Rz. 19
In den Fällen der Nr. 2 ist dem Betroffenen die Begründung bereits bekannt, sodass sie nicht wiederholt zu werden braucht. Das Bekanntsein kann aus vorherigem Schriftverkehr, einem Prüfungsbericht oder aus einem früheren Verwaltungsverfahren resultieren. Die Begründung kann auch durch bereits erfolgte mündliche Erläuterungen bekannt sein. Ohne weiteres erkennbar ist eine nach den Umständen ohne weiteres ersichtliche Begründung. Die Gründe für die Entscheidung müssen aus dem Umständen mit einer jeden Zweifel ausschließenden Deutlichkeit abgelesen werden können. Die vorzeitige Anforderung einer Steuererklärung bedarf in jedem Fall einer entsprechenden eigenen Begründung; der bloße Hinweis auf eine intendierten Ermessensentscheidung reicht nicht aus.
Da es sich um eine Ausnahme von dem grundsätzlichen Begründungszwang handelt, ist sie eng auszulegen. Maßgebend sind die konkreten Umstände des Einzelfalls.
Weicht das FA von einer Steuererklärung des Stpfl. ab, so muss es (zusätzlich) auf die Abweichung hinweisen. § 121 Abs. 1 AO verlangt aber nur das zum Verständnis des Verwaltungsakts Erforderliche; die Begründung muss danach lediglich die jeweilige Entscheidung verständlich erläutern. Nicht gefordert wird, dass die Begründung lückenlos oder für den Betroffenen einleuchtend oder akzeptabel ist. Ob die Auffassung der Finanzverwaltung für den Betroffenen ohne Weiteres erkennbar ist, richtet sich nach den subjektiven Fähigkeiten des Stpfl. Bedeutsam ist dabei, ob der Stpfl. steuerlich beraten wird; die Kenntnis des Beraters genügt. Im Zweifel ist eine Begründung beizufügen, da eine fehlende Begründung zur Verkürzung des Rechtsschutzes des Betroffenen führen kann.
Rz. 20
Bei der Auswahl eines oder mehrerer Gesamtschuldner müssen die für die Auswahlentscheidung maßgeblichen Zweckmäßigkeitserwägungen spätestens in der Einspruchsentscheidung dargelegt werden. Die Begründungsanforderungen hängen davon ab, welche ersichtlichen besonderen Umstände auf Seiten des jeweiligen Gesamtschuldners bestehen, die für oder gegen seine Inanspruchnahme sprechen und die in die schriftliche Begründung des betreffenden Verwaltungsakts einfließen müssen. Wird neben demjenigen, der sich als Täter einer vorsätzlichen Steuerstraftat schuldig gemacht hat, auch derjenige, der gutgläubig ohne sein Wissen für die Ausführung benutzt worden ist, in Anspruch genommen, bedarf dies einer Begründung.
Rz. 20a
Ein Haftungsbescheid genügt den Anforderungen, wenn der Vertreter gem. § 69 AO über alle Umstände seiner Inanspruchnahme informiert ist. Bei einem Haftungsbescheid reicht es für die Haftung nach § 69 AO aus, wenn dem Stpfl. alle insoweit bedeutsamen Umstande bekannt sind.
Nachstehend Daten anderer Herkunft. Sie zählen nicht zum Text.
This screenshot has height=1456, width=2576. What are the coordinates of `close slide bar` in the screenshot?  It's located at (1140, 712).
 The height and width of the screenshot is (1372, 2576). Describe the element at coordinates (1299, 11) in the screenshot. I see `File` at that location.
So braucht etwa einem Haftungsschuldner, der sich wegen Steuerhinterziehung in Haft befindet, keine besondere Begründung des Haftungsgrunds gegeben zu werden, wenn der Haftungsbescheid auf Steuerhinterziehung gestützt wird; ebenso braucht nicht näher begründet zu werden, warum nicht in erster Linie der Stpfl. in Anspruch genommen wird, wenn der Haftende weiß, dass sich dieser in Insolvenz befindet. Entsprechend brauchen die Erwägungen zur Auswahl eines Haftenden nicht gesondert angegeben zu werden, wenn ersichtlich ist, dass alle anderen (Haftungs-)Schuldner für die Finanzverwaltung schwerer greifbar sind, weil sie sich im Ausland befinden. Entsprechendes gilt, wenn die Person des Schuldners oder sein Aufenthalt der Finanzbehörde, für den Haftenden erkennbar, unbekannt sind. Bei der LSt-Haftung brauchen die Ermessenserwägungen für die Inanspruchnahme des Arbeitgebers nicht besonders dargestellt zu werden, wenn der Arbeitgeber seine Zahlungsverpflichtung nach § 42d Abs. 4 EStG schriftlich anerkannt hat; es kann dann angenommen werden, dass dem Arbeitgeber diese Erwägungen bekannt sind.